MATERIAL FOR THIS TASK:
((

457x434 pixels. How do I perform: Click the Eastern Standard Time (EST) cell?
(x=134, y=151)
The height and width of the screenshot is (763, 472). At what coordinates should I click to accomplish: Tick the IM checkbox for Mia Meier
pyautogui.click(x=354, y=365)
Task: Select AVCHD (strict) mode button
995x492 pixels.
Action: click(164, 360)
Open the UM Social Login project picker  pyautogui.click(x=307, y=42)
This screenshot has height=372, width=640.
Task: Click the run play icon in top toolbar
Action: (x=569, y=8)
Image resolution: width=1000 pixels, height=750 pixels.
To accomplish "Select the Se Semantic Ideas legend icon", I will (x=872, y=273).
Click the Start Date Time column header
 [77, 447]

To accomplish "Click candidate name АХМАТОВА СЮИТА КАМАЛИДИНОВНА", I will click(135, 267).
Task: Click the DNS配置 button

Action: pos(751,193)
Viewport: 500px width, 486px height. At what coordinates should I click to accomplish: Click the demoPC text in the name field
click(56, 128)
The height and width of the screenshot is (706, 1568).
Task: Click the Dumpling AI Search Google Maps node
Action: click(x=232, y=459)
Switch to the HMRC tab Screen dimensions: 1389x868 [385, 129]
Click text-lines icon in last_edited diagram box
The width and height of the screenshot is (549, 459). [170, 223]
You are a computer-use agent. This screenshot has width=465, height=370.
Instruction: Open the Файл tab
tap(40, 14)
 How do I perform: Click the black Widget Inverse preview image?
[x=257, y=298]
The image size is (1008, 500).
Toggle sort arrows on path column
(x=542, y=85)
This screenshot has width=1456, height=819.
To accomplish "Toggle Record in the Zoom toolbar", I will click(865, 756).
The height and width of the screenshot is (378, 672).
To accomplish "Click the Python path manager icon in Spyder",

))

Please retype every item above word for word, from the first line through the last, changing nothing.

457x434 pixels. How do I perform: Click the Eastern Standard Time (EST) cell?
(x=134, y=151)
The height and width of the screenshot is (763, 472). At what coordinates should I click to accomplish: Tick the IM checkbox for Mia Meier
pyautogui.click(x=354, y=365)
Task: Select AVCHD (strict) mode button
995x492 pixels.
Action: click(164, 360)
Open the UM Social Login project picker  pyautogui.click(x=307, y=42)
This screenshot has height=372, width=640.
Task: Click the run play icon in top toolbar
Action: (x=569, y=8)
Image resolution: width=1000 pixels, height=750 pixels.
To accomplish "Select the Se Semantic Ideas legend icon", I will (x=872, y=273).
Click the Start Date Time column header
 [77, 447]

To accomplish "Click candidate name АХМАТОВА СЮИТА КАМАЛИДИНОВНА", I will click(135, 267).
Task: Click the DNS配置 button

Action: pos(751,193)
Viewport: 500px width, 486px height. At what coordinates should I click to accomplish: Click the demoPC text in the name field
click(56, 128)
The height and width of the screenshot is (706, 1568).
Task: Click the Dumpling AI Search Google Maps node
Action: click(x=232, y=459)
Switch to the HMRC tab Screen dimensions: 1389x868 [385, 129]
Click text-lines icon in last_edited diagram box
The width and height of the screenshot is (549, 459). [170, 223]
You are a computer-use agent. This screenshot has width=465, height=370.
Instruction: Open the Файл tab
tap(40, 14)
 How do I perform: Click the black Widget Inverse preview image?
[x=257, y=298]
The image size is (1008, 500).
Toggle sort arrows on path column
(x=542, y=85)
This screenshot has width=1456, height=819.
To accomplish "Toggle Record in the Zoom toolbar", I will click(865, 756).
The height and width of the screenshot is (378, 672).
To accomplish "Click the Python path manager icon in Spyder",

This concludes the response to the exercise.